The Predictability of Annual Honors
Earlier this month, a long-running ceremony, including video games' most established honor shows, announced its contenders. Even though the selection for top honor itself occurs early next month, you can already observe the trend: This year's list created space for rightful contenders — massive titles that received acclaim for polish and scale, popular smaller titles welcomed with major-studio hype — but in numerous of categories, we see a obvious predominance of repeat names. In the enormous variety of visual style and play styles, excellent graphics category makes room for two different open-world games set in historical Japan: Ghost of Yōtei and Assassin's Creed Shadows.
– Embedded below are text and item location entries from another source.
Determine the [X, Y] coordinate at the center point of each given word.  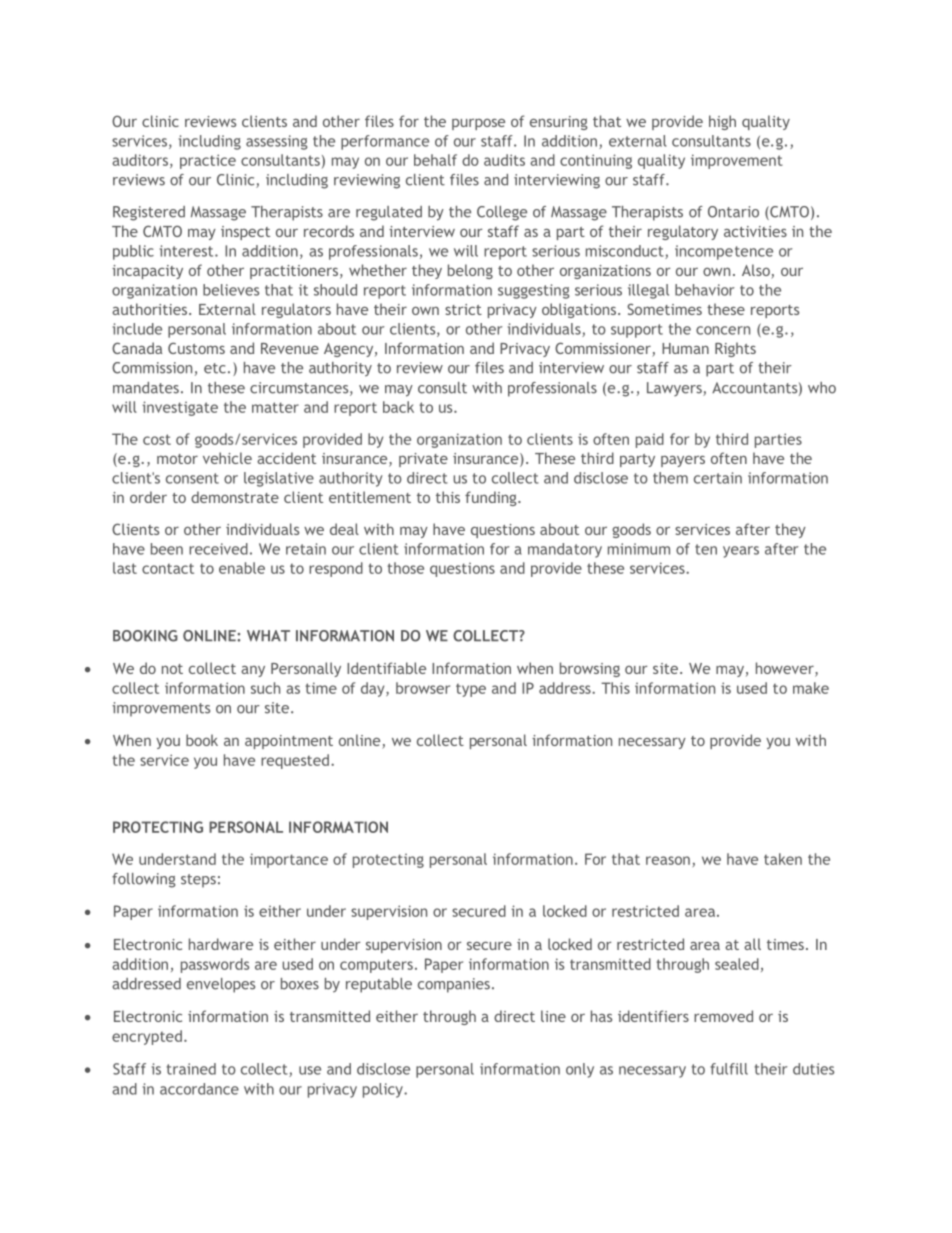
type [471, 690]
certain [718, 478]
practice [208, 161]
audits [504, 160]
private [423, 460]
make [811, 688]
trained [191, 1069]
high [722, 122]
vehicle [227, 458]
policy [384, 1090]
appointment [289, 742]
"Suppose I were designing a 2026 GOTY in a lab," a journalist wrote in a social media post I'm still chuckling over, "it should include a PlayStation sandbox adventure with turn-based hybrid combat, companion relationships, and luck-based replayable systems that leans into chance elements and has modest management development systems."
GOTY voting, across its formal and informal forms, has grown expected. Multiple seasons of candidates and victors has established a pattern for the sort of polished 30-plus-hour game can score a Game of the Year nominee. Exist experiences that never reach top honors or including "significant" creative honors like Creative Vision or Writing, frequently because to innovative design and unique gameplay. Most games released in a year are destined to be limited into specialized awards.
Case Studies
Imagine: Could Sonic Racing: Crossworlds, a game with review aggregate just a few points less than Death Stranding 2 and Ghosts of Yōtei, reach main selection of The Game Awards' GOTY selection? Or perhaps one for best soundtrack (as the music absolutely rips and deserves it)? Probably not. Top Racing Title? Sure thing.
How outstanding does Street Fighter 6 need to be to achieve top honor recognition? Will judges evaluate unique performances in Baby Steps, The Alters, or The Drifter and see the most exceptional performances of 2025 without a studio-franchise sheen? Does Despelote's brief duration have "adequate" story to warrant a (deserved) Excellent Writing honor? (Additionally, does annual event benefit from Top Documentary classification?)
Repetition in choices across multiple seasons — within press, on the fan level — reveals a method more skewed toward a certain extended experience, or smaller titles that generated enough of a splash to check the box. Not great for a field where exploration is paramount.